Da Redação*
A Primeira Turma do Supremo Tribunal Federal (STF) condenou nesta terça-feira (16) o ex-deputado federal Eduardo Bolsonaro pelo crime de coação no curso do processo. Por unanimidade, os ministros fixaram pena de quatro anos e dois meses de prisão em regime semiaberto, além da perda do cargo de escrivão da Polícia Federal e da inelegibilidade por oito anos. Ainda cabe recurso contra a decisão.
O julgamento teve placar de 4 votos a 0, com manifestações do relator, ministro Alexandre de Moraes, e dos ministros Cristiano Zanin, Cármen Lúcia e Flávio Dino. Os magistrados acompanharam o entendimento da Procuradoria-Geral da República (PGR), segundo o qual o ex-parlamentar atuou para pressionar autoridades brasileiras durante a tramitação do processo relacionado à tentativa de golpe de Estado.
Segundo a acusação, Eduardo Bolsonaro articulou medidas adotadas pelo governo dos Estados Unidos, entre elas o aumento de tarifas sobre produtos brasileiros, a revogação de vistos de integrantes do Supremo e de membros do governo federal, além da aplicação de sanções previstas na Lei Magnitsky. Para a Corte, essas iniciativas tiveram como objetivo influenciar o andamento do processo que resultou na condenação do ex-presidente Jair Bolsonaro.
Acusação e defesa
Durante a sessão, o subprocurador-geral da República Antônio Edilio Magalhães Teixeira sustentou que as ameaças atribuídas ao ex-deputado se concretizaram por meio das medidas anunciadas pelo governo norte-americano. A acusação argumentou que as ações ocorreram enquanto o processo da trama golpista ainda estava em curso.
A defesa foi realizada pela Defensoria Pública da União (DPU).
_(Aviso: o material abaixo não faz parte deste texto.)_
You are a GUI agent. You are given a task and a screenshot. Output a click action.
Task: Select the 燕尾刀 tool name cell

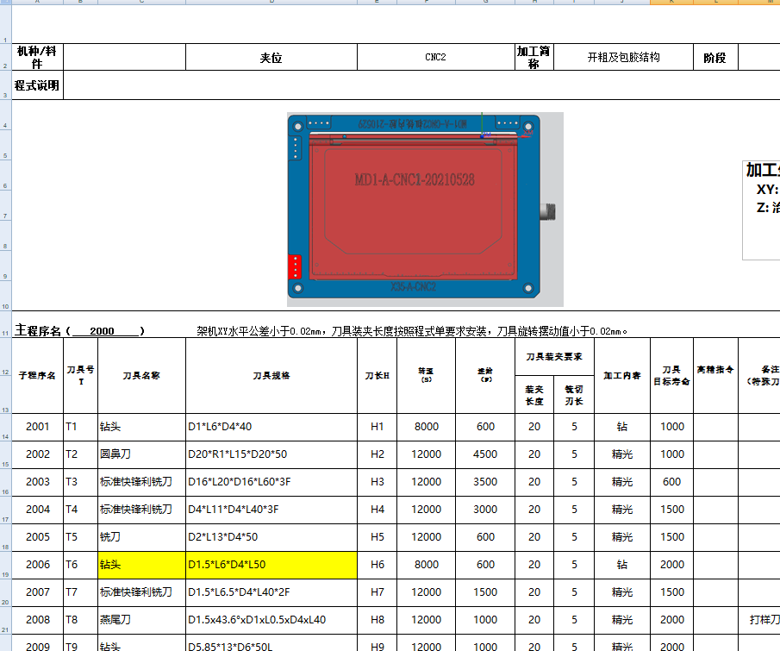click(x=118, y=620)
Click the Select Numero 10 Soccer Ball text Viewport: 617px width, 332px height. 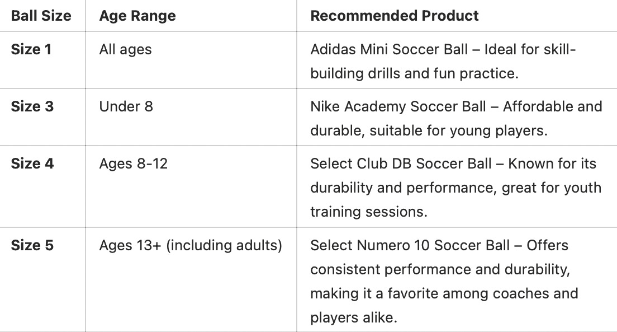click(x=410, y=245)

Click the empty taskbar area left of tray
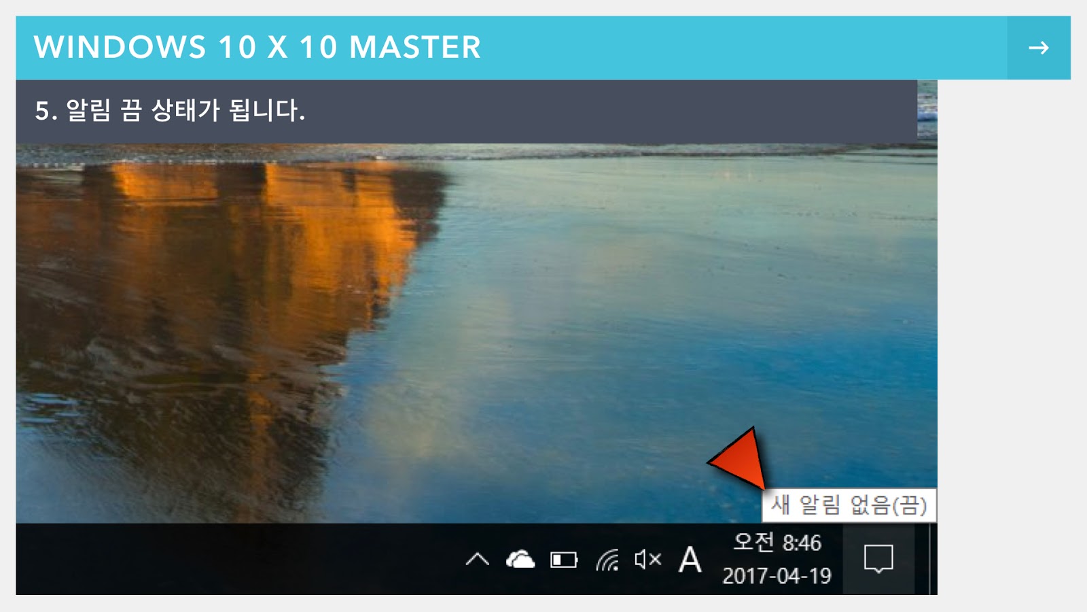point(238,559)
O defensor público federal Esdras dos Santos Carvalho afirmou que Eduardo Bolsonaro não possuía qualquer poder de decisão sobre a política externa dos Estados Unidos e que sua atuação se limitou à interlocução política com autoridades daquele país.
Pena dificilmente será cumprida nos Estados Unidos
Desde o ano passado, Eduardo Bolsonaro reside nos Estados Unidos, após perder o mandato parlamentar por faltas às sessões da Câmara dos Deputados. Na prática, a execução da pena enfrenta obstáculos enquanto ele permanecer em território norte-americano, uma vez que a eventual notificação para cumprimento da decisão dependeria de procedimentos internacionais e da cooperação das autoridades dos Estados Unidos.
Ao votar pela condenação, Alexandre de Moraes afirmou que o ex-deputado levou informações falsas ao governo norte-americano e provocou prejuízos ao Brasil. Segundo o ministro, entretanto, as iniciativas atribuídas a Eduardo não impediram a condenação de Jair Bolsonaro no processo relacionado à tentativa de ruptura institucional.